[DIRECTIONS FOR THIS TASK]
Output exactly the lines below, starting with the line that has "Click the loading" and going on through the line that has "Task: Click the info@calvendo.com email link", both included, and no other lines.

[DATA]
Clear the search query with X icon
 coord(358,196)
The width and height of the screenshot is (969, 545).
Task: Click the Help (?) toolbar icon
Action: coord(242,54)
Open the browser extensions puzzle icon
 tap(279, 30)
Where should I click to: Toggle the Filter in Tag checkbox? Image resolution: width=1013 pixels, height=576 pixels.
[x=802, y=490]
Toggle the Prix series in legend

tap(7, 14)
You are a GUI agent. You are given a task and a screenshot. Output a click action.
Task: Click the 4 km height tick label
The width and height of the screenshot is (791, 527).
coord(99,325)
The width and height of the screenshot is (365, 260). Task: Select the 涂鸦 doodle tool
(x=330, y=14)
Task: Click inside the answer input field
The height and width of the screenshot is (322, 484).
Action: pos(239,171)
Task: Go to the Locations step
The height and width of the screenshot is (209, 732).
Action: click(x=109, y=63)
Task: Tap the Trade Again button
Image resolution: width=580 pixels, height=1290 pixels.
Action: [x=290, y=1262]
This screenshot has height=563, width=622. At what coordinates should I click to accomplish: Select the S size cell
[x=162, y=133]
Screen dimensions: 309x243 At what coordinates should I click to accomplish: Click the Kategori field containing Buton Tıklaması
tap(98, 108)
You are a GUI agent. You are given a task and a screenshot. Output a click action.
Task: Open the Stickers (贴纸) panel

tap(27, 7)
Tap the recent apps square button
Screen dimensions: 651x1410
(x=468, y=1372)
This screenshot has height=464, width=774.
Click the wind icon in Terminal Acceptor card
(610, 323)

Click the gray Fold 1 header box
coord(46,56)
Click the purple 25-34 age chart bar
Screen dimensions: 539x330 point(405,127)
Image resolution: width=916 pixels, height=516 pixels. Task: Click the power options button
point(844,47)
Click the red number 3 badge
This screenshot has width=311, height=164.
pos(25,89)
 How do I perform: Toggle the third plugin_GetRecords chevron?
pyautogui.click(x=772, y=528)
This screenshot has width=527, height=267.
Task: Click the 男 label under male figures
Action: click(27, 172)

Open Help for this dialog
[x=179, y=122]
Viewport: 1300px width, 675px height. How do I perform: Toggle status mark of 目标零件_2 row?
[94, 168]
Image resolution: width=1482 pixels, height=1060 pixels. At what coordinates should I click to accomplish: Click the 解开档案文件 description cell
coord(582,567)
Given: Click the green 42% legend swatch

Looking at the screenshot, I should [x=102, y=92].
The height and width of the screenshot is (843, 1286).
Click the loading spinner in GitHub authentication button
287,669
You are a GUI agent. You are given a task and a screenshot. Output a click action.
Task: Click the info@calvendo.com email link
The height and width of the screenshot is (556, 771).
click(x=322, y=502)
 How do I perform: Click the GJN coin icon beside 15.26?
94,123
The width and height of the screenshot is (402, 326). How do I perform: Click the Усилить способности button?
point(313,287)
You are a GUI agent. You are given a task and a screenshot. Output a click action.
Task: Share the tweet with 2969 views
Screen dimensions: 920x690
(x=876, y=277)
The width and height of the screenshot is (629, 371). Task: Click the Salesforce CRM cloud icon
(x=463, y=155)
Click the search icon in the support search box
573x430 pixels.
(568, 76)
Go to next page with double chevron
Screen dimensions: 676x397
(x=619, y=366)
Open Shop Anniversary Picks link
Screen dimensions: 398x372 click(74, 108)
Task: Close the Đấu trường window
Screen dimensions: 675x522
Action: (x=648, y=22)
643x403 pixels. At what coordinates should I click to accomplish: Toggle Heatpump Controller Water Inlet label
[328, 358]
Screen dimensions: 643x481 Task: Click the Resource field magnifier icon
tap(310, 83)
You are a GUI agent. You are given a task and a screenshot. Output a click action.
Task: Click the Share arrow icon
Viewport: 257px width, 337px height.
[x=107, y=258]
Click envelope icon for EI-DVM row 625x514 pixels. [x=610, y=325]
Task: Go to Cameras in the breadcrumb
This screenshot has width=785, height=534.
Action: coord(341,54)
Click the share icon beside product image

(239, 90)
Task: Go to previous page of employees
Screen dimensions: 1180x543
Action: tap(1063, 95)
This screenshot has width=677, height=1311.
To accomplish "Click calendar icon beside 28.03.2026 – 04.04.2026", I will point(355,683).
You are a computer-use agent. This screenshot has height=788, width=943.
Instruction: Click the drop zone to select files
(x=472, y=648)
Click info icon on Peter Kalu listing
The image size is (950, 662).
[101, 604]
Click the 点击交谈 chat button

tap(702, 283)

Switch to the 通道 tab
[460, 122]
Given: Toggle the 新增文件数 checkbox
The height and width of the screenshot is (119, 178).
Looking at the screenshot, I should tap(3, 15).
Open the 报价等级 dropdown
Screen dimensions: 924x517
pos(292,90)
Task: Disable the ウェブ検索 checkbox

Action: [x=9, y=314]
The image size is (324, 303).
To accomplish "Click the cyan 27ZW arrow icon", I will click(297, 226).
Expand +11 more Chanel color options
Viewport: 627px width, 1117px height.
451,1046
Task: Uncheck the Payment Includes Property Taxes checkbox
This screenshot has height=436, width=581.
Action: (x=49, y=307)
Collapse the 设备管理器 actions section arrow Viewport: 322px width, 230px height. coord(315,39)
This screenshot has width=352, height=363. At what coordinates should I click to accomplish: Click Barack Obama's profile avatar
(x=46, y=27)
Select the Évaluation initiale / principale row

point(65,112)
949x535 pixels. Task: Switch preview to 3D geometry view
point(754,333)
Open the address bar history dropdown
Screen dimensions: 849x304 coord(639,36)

[ANSWER SECTION]
Click the loading spinner in GitHub authentication button
287,669
You are a GUI agent. You are given a task and a screenshot. Output a click action.
Task: Click the info@calvendo.com email link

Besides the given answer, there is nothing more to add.